Information shown
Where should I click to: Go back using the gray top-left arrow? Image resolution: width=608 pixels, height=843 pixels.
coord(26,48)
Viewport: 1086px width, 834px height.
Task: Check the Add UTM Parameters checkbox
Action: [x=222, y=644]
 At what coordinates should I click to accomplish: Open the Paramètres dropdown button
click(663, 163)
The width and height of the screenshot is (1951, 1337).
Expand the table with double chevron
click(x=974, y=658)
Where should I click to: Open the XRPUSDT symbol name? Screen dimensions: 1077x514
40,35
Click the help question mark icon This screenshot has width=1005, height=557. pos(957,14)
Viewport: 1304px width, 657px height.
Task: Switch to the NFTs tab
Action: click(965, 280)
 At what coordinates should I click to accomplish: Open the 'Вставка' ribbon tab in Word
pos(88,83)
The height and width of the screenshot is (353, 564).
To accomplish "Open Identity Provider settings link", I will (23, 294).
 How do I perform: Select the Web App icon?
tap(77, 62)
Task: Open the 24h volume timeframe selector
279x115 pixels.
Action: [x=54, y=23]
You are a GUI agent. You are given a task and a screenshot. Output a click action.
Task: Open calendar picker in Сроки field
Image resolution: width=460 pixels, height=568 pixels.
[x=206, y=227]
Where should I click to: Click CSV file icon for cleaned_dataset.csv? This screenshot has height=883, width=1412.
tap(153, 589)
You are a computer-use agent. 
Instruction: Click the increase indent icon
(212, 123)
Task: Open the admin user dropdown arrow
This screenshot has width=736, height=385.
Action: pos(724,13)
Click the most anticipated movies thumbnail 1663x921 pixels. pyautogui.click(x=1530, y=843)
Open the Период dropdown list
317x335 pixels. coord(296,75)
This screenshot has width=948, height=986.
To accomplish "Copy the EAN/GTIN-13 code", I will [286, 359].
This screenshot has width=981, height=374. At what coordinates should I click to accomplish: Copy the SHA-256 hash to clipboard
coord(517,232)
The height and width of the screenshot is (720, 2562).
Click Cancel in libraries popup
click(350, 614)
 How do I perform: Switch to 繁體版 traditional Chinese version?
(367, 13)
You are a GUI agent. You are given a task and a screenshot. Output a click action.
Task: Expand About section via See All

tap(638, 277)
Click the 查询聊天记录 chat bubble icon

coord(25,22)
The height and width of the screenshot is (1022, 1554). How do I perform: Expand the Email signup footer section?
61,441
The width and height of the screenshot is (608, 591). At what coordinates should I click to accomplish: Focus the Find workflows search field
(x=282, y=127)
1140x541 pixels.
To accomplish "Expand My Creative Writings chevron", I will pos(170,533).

Aim
Copy out the lines of the listing above, starting at the line containing "The height and width of the screenshot is (1022, 1554)." and ending at the listing's final line.

Written reply
The height and width of the screenshot is (1022, 1554). How do I perform: Expand the Email signup footer section?
61,441
The width and height of the screenshot is (608, 591). At what coordinates should I click to accomplish: Focus the Find workflows search field
(x=282, y=127)
1140x541 pixels.
To accomplish "Expand My Creative Writings chevron", I will pos(170,533).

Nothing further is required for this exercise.